BOOKS FOR CHRISTMAS / Rock Music: The crazy shrine of King Tut

FEW ROCK books can have been so eagerly awaited as Michael Azerrad's Come as You Are: The Story of Nirvana (Virgin pounds 12.99): you could feel the layers of myth building up around Kurt Cobain & Co's rags-to-rags ascent even while it was still happening. Rolling Stone journalist Azerrad makes excellent use of his access to all the drama's principal players. His book manages to be revealing without being sensationalist, even-handed without being cold, and a fascinating picture emerges of raw talent and opportunistic rejectionism in ear-splitting harmony. The account of Kurt and bass-player Chris's formative years in the redneck logging town of Aberdeen Washington is particularly inspiring. How the reader will feel about Cobain by the book's end, by which time he's delivered an object lesson on how not to handle fame, is another matter.

For anyone who finds this rather depressing, Gina Arnold's Route 666: The Road to Nirvana (Picador pounds 9.99) is a fan's antidote. Arnold colours in the background to Azerrad's saga, filling in the pre-history of the underground that became an overground with stories of some of the great American punk bands who never made it in the way Nirvana did. At times Arnold is breathtakingly nave - 'Nirvana's being on the radio means my own values are winning; I'm no longer in the opposition' - and her bigoted 'disco sucks' mentality is a bore, but this is still a cohesive and valuable version of a largely untold story.

No one could accuse the Pet Shop Boys of a 'disco sucks' mentality. Chris Heath's Pet Shop Boys vs America (Viking pounds 15.99) is an entertaining and unsparing memoir of the group's 1991 US concert tour, a bold but ultimately doomed attempt to convert the home of rock 'n' roll to their way of thinking. This is Heath's second book about the Pet Shop Boys, and he still can't resist the temptation to be bitchy about those not as firmly in tune with them as he is, but his fine ear for pop-star dialogue combines with Pennie Smith's classic rock-rebel photography to create as clear a picture as could be wished for of the seething mass of elegant contradictions that is the PSB on-the-road experience. There is not much here about what makes their music so great, but if you want to know which Pet Shop Boy obsesses about his socks being different lengths, this is the place to find out.
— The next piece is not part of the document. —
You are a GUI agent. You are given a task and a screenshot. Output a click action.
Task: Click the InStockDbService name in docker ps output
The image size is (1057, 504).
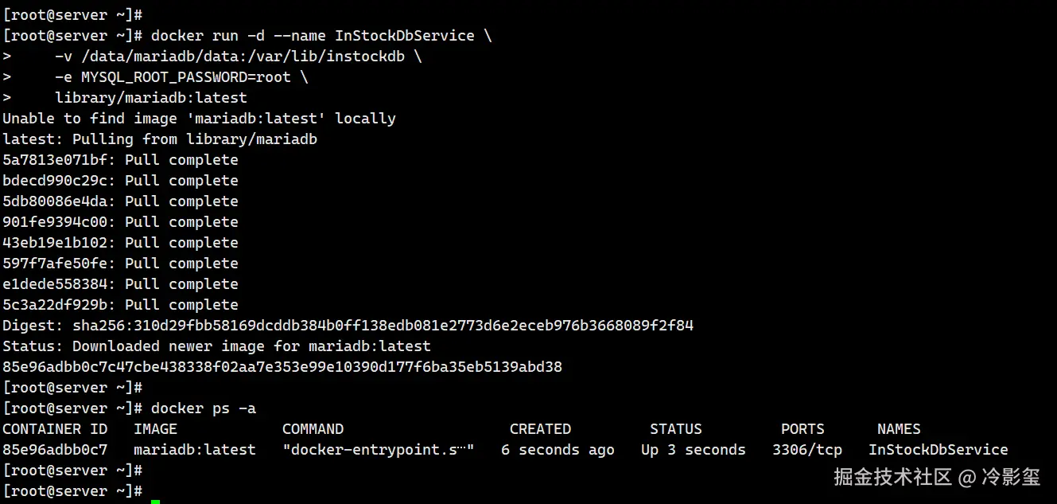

Glaswegian photo- journalist Harry Benson got to go on tour with the Beatles in 1964 because they deemed another photographer 'too ugly'. His book The Beatles: In the Beginning (Mainstream pounds 14.99) is a suitably handsome series of intimate black-and-white portraits. The band are captured composing 'I Feel Fine' in their hotel room, posing with busts of Napoleon and enjoying a half-staged pillow-fight - 'They all seemed to take pleasure in hitting Paul'. Benson is not as good a writer as he is a photographer, but the text is at least as illuminating as the pictures. The four young men whose obsequiousness to Ed Sullivan is only matched by their fury when Cassius Clay turns out to be smarter than them are already far more interesting and complex characters than the lovable mop-tops of pre-drug legend.

Chet Flippo's Graceland: The Living Legacy of Elvis Presley (Mitchell Beazley pounds 19.99) looks at first glance like remainder-shop fodder, but is actually a strange and beautiful book. Some of Flippo's analysis is contentious, to say the least - 'Graceland stands for a Southern way of life, a certain value that was missing in pop culture . . . It stands for the superstar who stayed home amidst his friends and neighbours, who, in short, didn't get above his raising' - but the pictures tell a more powerful story. The crazed opulence of this King Tut's shrine is even more scary and imposing here than it is on a visit.

Peter Gammond's Oxford Companion to Popular Music (OUP pounds 12.95) is more inclined to see Elvis as the end rather than the beginning of its remit. Exhaustive and impressive scholarship on a century and a half of instruments and librettists is off-set by a funny, Fifties-newsreel attitude to anything more modern. 'It is often interesting,' deadpans the Top of the Pops entry, 'to listen to the sound of a full orchestra emerging from a quartet of jiving musicians.' And how could anyone give space to Jethro Tull but none to Black Sabbath?

Robert Walser's Running With The Devil: Power, Gender & Madness in Heavy Metal Music (Wesleyan University Press pounds 12.95) approaches its subject with none of the condescension you would expect from an assistant professor of music. In fact this is the fullest, wisest and most delightfully high-flown analysis of the most deeply loved and widely hated of all popular musics ever published.

Last, and scandalously still available only in importing bookshops, is Greg Tate's Flyboy in the Buttermilk (Simon & Schuster pounds 8.99). It is a rare collection of journalism that makes a successful transition into book form, but this wide-ranging selection of essays from the Village Voice staff writer does just that. Tate begins with music - George Clinton, Public Enemy, Miles Davis - and branches out every which way. His style is aptly described in Henry Louis Gates's introduction as 'teenage mutant b-boy cadence': like Lester Bangs with a whole new set of hang-ups.